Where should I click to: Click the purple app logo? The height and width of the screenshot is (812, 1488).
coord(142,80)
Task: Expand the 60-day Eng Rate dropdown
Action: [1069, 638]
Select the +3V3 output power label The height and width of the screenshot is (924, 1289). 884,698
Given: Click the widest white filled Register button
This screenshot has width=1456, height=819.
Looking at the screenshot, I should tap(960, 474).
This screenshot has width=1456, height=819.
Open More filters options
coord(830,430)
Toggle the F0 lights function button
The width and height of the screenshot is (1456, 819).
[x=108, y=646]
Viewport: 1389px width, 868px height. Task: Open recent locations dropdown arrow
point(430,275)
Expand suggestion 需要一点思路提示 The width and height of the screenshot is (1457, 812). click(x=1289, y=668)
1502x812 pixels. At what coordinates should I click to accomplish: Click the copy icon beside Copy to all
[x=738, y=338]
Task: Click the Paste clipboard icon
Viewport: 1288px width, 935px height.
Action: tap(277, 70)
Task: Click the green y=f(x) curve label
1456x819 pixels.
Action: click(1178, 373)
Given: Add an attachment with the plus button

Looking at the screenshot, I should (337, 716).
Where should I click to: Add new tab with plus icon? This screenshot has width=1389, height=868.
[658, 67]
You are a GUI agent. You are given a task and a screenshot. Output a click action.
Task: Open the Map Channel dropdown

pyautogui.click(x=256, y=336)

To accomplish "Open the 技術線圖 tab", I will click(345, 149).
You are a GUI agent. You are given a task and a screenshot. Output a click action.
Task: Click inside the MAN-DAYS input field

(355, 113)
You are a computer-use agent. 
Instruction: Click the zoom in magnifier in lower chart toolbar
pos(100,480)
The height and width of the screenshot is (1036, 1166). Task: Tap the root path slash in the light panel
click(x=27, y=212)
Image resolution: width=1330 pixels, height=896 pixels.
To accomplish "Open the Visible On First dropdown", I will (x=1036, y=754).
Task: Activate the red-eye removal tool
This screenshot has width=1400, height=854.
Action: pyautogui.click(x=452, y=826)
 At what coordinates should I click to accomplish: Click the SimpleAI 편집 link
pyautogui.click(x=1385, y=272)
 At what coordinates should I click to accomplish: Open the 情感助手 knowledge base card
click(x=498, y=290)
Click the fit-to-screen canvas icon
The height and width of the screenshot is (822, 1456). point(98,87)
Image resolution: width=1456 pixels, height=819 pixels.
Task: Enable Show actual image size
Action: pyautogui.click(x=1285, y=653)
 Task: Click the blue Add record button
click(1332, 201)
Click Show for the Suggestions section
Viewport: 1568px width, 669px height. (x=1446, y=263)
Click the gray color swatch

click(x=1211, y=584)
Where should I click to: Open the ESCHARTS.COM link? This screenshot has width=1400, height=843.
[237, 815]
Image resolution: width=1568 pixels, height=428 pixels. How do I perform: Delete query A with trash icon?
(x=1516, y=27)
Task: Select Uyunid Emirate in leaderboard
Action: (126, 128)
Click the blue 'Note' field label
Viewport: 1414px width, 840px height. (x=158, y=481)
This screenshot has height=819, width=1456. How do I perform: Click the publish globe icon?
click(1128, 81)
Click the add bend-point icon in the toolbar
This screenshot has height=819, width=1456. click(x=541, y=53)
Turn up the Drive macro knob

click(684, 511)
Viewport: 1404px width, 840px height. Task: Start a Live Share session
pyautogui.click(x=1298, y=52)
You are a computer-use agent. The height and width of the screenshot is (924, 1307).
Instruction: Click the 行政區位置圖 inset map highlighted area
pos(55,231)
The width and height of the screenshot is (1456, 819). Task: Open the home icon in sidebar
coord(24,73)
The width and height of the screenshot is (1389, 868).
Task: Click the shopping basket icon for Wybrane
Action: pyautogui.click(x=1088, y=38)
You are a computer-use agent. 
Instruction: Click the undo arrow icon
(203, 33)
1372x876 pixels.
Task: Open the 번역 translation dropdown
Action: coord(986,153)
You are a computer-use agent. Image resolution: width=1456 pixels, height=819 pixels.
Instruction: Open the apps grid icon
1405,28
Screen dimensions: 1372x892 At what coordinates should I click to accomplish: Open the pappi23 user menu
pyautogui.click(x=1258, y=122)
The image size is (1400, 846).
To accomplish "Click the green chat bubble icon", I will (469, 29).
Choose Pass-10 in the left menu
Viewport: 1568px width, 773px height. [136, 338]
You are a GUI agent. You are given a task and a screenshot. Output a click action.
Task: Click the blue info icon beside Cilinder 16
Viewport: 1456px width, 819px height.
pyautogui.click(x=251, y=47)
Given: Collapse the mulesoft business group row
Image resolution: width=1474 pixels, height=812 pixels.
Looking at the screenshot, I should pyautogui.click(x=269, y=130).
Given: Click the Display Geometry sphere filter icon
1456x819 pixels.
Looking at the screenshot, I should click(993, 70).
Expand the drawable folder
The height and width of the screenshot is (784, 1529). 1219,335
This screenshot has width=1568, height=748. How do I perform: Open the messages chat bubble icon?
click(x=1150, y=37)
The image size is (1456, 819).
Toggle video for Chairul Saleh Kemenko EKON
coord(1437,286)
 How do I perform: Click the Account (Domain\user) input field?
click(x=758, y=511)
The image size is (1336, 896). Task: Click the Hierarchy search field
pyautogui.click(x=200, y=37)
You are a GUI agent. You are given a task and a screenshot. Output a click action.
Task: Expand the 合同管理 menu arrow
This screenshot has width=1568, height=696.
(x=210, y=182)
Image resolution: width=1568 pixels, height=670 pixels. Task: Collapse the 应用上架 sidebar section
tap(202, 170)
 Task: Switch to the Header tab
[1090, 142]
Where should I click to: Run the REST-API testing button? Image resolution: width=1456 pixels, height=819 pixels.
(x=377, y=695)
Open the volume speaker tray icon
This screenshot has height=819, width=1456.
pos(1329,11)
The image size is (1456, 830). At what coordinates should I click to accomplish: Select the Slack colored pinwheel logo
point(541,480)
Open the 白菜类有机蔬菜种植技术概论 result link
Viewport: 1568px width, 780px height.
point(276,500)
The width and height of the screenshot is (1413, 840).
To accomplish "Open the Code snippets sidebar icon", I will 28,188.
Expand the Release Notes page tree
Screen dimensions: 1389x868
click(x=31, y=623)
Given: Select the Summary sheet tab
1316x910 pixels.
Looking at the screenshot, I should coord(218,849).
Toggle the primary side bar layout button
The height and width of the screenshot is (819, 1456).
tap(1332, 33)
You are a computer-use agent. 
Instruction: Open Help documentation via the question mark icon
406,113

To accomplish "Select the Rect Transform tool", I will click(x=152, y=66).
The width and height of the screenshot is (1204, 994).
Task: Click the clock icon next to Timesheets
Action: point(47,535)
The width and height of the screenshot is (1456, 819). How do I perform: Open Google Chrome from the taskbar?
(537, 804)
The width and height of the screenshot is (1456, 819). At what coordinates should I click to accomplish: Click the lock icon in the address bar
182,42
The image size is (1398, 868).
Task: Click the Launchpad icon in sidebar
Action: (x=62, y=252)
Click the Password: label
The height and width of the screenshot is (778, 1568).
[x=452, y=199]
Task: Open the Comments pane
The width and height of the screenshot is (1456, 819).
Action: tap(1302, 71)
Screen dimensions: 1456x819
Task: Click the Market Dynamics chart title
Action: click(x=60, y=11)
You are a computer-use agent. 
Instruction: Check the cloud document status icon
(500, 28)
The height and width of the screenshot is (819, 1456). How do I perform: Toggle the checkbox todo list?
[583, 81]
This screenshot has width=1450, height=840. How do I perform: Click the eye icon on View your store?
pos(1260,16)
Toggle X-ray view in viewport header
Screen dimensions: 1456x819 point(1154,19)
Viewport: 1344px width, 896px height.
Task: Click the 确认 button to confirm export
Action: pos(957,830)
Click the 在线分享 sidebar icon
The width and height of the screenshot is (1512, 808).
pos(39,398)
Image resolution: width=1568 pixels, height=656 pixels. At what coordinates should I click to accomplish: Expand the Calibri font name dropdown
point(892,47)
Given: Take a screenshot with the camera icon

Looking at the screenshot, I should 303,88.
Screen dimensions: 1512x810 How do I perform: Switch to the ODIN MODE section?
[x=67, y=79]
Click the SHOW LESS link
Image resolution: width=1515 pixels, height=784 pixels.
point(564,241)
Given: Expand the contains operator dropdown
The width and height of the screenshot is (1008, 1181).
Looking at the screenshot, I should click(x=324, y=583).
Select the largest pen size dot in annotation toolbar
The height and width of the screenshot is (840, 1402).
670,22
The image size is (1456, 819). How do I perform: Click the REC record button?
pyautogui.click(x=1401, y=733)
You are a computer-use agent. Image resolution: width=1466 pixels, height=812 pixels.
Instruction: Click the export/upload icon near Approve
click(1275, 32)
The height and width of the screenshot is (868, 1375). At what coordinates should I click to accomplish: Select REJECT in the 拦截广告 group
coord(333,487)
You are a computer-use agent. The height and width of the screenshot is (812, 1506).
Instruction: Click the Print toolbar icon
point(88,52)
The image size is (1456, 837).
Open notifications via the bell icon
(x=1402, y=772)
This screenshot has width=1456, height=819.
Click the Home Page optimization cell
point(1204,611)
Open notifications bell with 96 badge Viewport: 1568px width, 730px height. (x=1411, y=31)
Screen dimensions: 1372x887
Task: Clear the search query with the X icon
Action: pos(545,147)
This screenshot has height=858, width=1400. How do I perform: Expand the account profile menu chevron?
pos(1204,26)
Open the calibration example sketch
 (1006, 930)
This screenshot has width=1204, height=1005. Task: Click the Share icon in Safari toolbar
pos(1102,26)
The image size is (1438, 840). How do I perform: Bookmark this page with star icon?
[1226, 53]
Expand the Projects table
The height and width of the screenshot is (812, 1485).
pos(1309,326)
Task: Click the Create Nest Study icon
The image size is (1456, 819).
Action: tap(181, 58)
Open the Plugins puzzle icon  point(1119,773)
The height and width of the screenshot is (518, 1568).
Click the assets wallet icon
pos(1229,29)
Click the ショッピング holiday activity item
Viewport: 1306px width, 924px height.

- - - -

Your objective
When a line of the records holds the word "green", copy that line.

Your response
Task: Click the green y=f(x) curve label
To accomplish "Click the green chat bubble icon", I will (469, 29).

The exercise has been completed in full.